Lev rassembla sa salive, goba les deux comprimés d’un coup et les avala avec un léger haut-le-cœur.
— Parfait, dit Connor. On s’arrêtera à la prochaine ville pour acheter de la glace pour soulager l’œdème.
Connor se persuada que l’état de Lev n’était pas si grave. Ce n’était pas comme si un os avait traversé la peau.
— Ça va aller, assura Connor.
Mais même après avoir récupéré de la glace six kilomètres plus loin, les « ça va aller » de Connor sonnaient faux. Le flanc de Lev se transformait en une espèce de boursouflure bordeaux. Sa main gauche, également enflée, semblait appartenir à un cochon ou sortir tout droit d’un dessin animé. Ça va empirer avant de s’améliorer. Les mots de Grace faisaient écho aux pensées de Connor. Il saisit le regard de Lev dans le rétroviseur. Les yeux de Lev étaient humides et chassieux. Il avait du mal à les garder ouverts.
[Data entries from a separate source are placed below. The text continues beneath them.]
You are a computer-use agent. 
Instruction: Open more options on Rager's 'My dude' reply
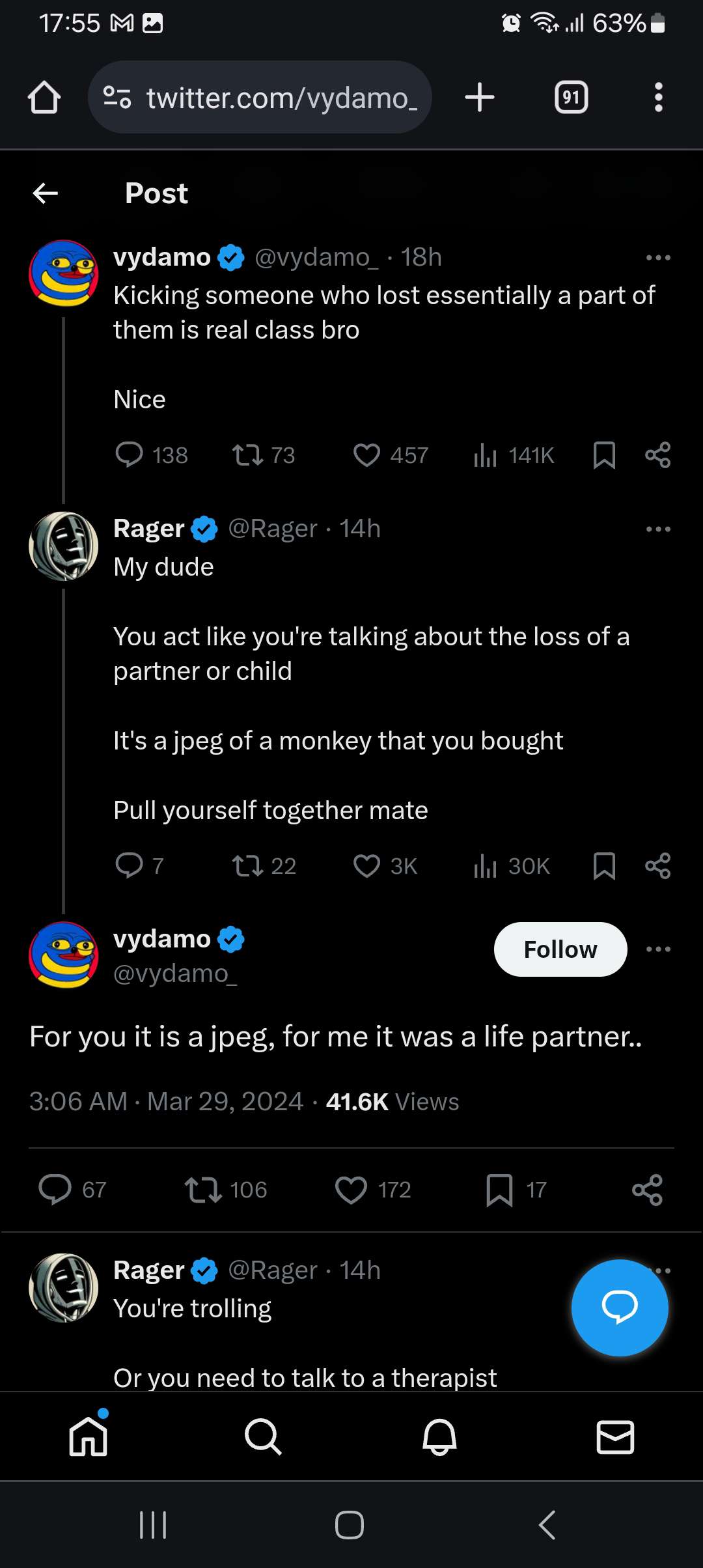tap(658, 529)
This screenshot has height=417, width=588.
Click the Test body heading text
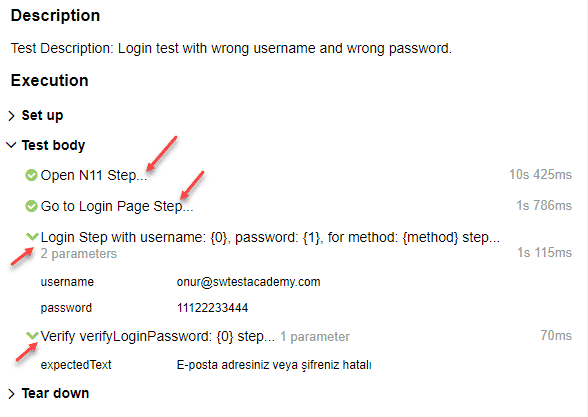(x=53, y=146)
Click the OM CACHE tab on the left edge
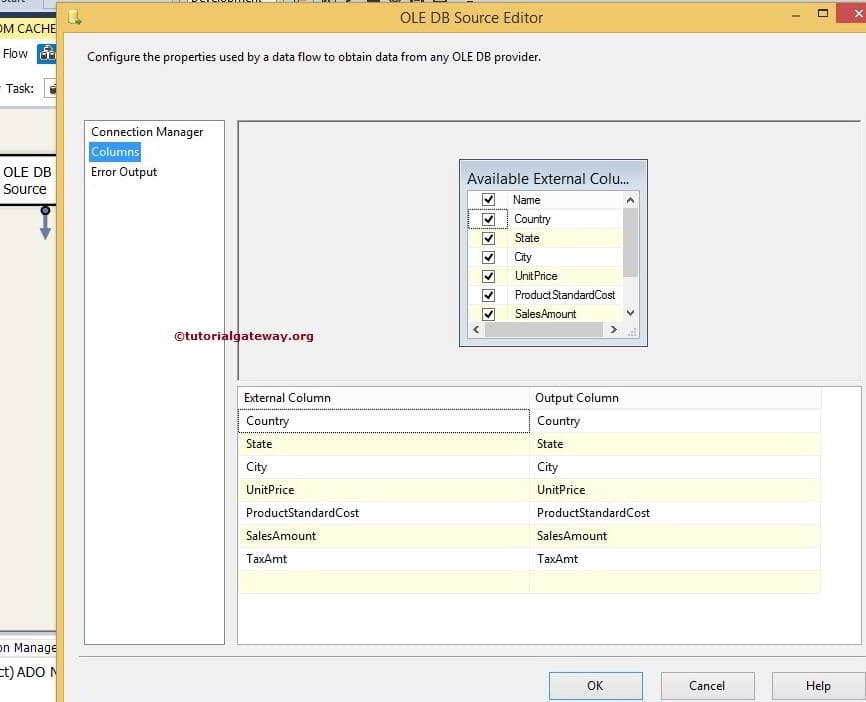Viewport: 866px width, 702px height. pyautogui.click(x=27, y=28)
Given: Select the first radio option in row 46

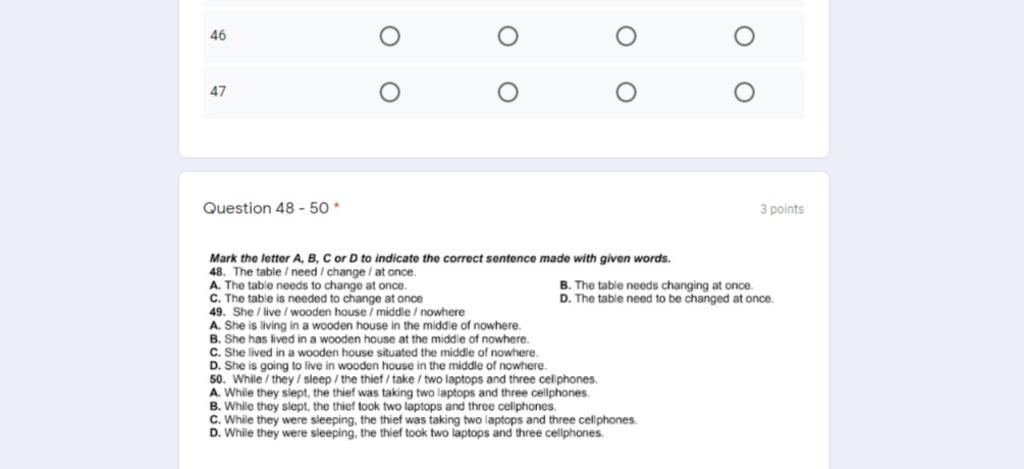Looking at the screenshot, I should (x=390, y=37).
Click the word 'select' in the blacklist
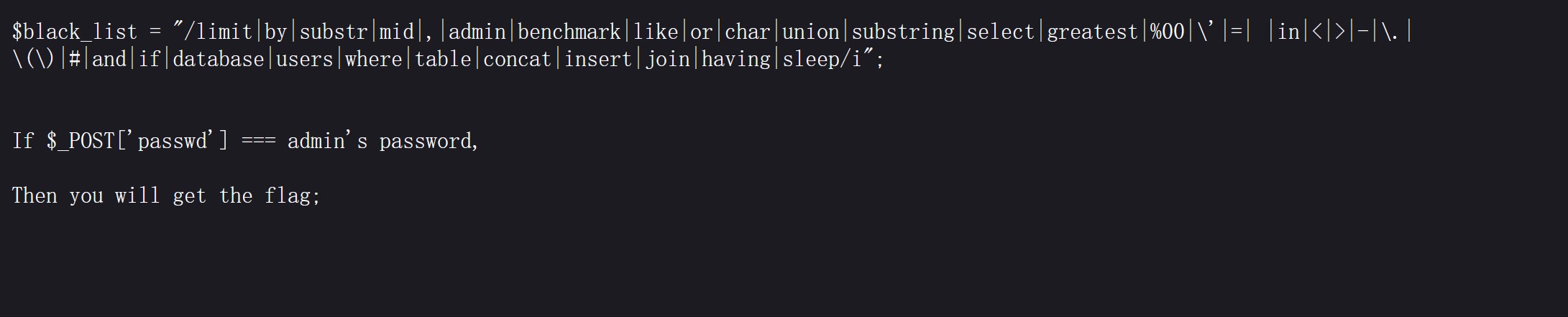Image resolution: width=1568 pixels, height=317 pixels. [x=1000, y=32]
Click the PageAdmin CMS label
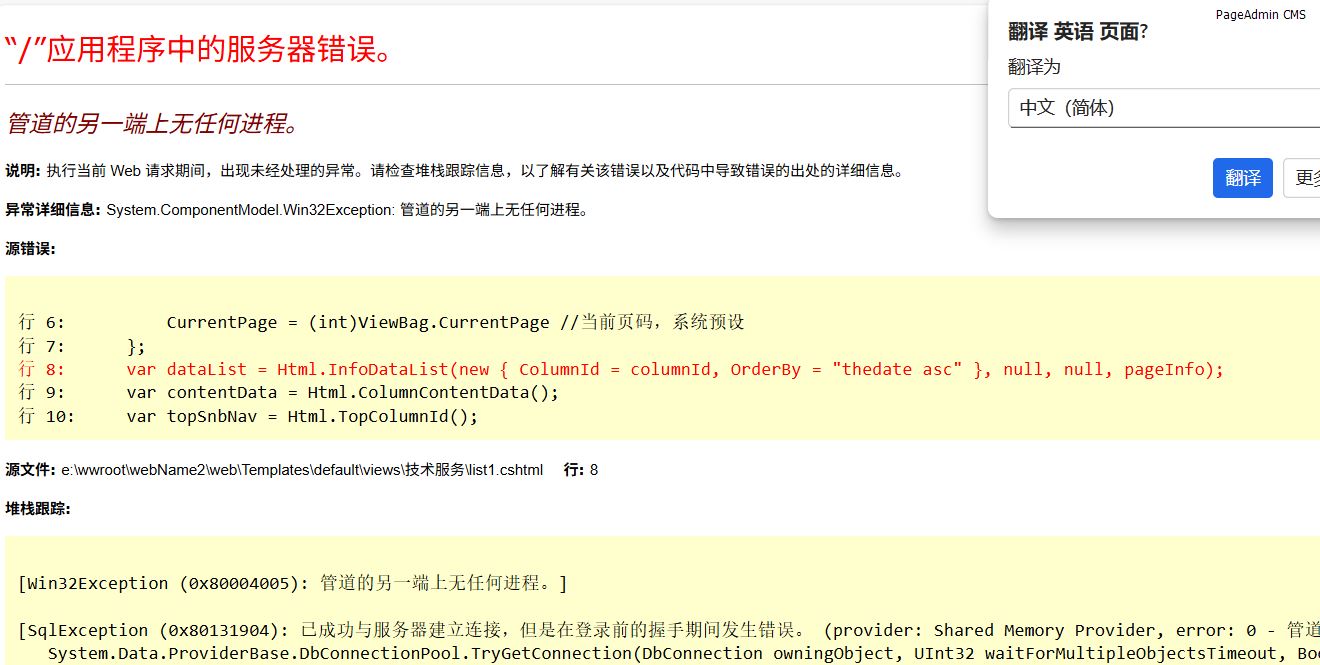1320x665 pixels. pyautogui.click(x=1260, y=15)
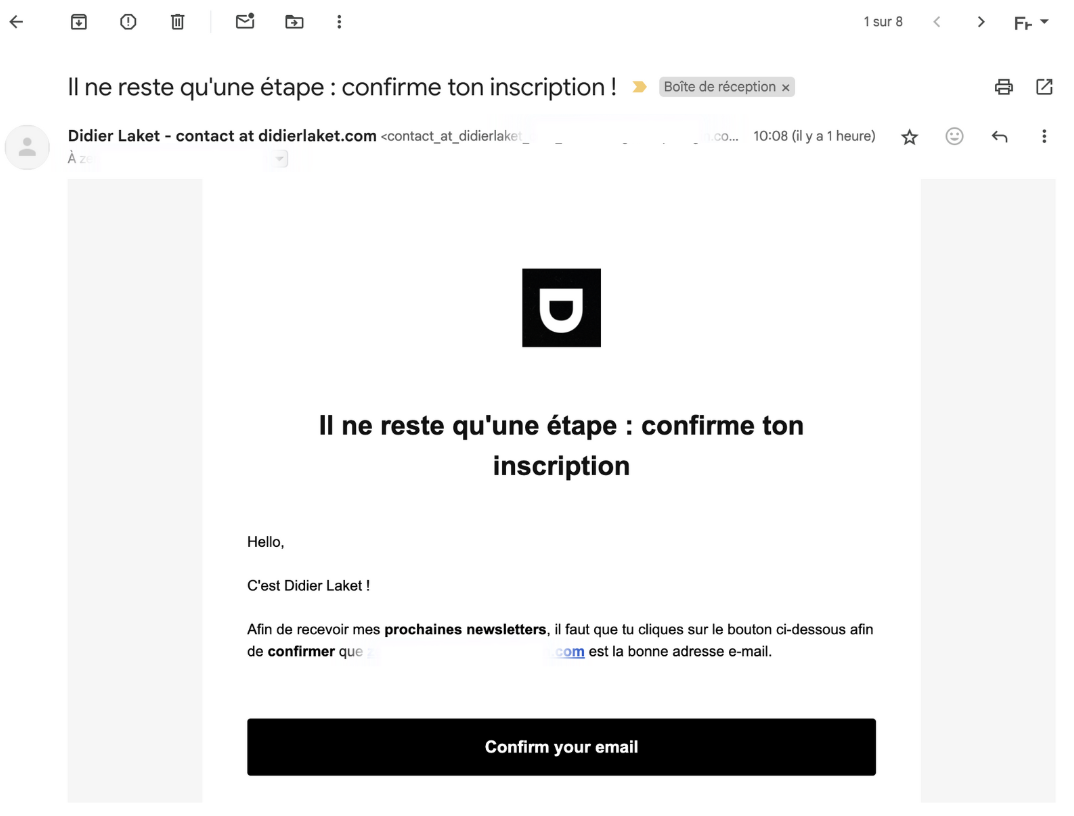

— Ne t’endors pas, Lev ! cria Connor un peu trop fort. Grace, empêche-le de s’endormir.
— On guérit quand on dort, lui dit Grace.
— Pas quand on tombe en état de choc. Reste éveillé, Lev !
— J’essaie.
Son élocution commençait à se dégrader. Connor voulait croire que c’était à cause des médicaments.
— Je sais où on peut aller, dit alors Lev.
— Encore une plaisanterie ? demanda Connor.
— J’espère que non.
Lev inspira plusieurs fois avant de rassembler la force, ou peut-être le courage, de parler.
— Emmène-moi à la réserve arápache. À l’ouest de Pueblo, dans le Colorado.
Lev est en train de délirer, songea Connor.
— Une réserve indienne ?
— Le sanctuaire, siffla Lev. Les Indiens n’ont jamais signé l’Accord de Fragmentation. Les Arápache offrent l’asile aux déserteurs. Parfois.
— L’asile, c’est bien ! dit Grace. Aucune chance que j’aille dans une réserve de black-jacks.
— On dirait Argent, la réprimanda Connor.
Connor réfléchit. Chercher refuge auprès des Arápache signifiait faire demi-tour et se diriger vers l’ouest. Même en poussant la voiture, ils en auraient bien pour quatre heures avant d’atteindre la réserve. C’était long, vu l’état de Lev. Mais c’était ça ou se rendre à l’hôpital le plus proche. Ce qui n’était pas envisageable.
— Comment en sais-tu autant sur les Arápache ? demanda Connor.
— J’y ai traîné, répondit Lev en soupirant.
— Eh bien, espérons que tu y traînes encore un moment.
Puis il fit demi-tour pour se diriger vers l’ouest et le Colorado.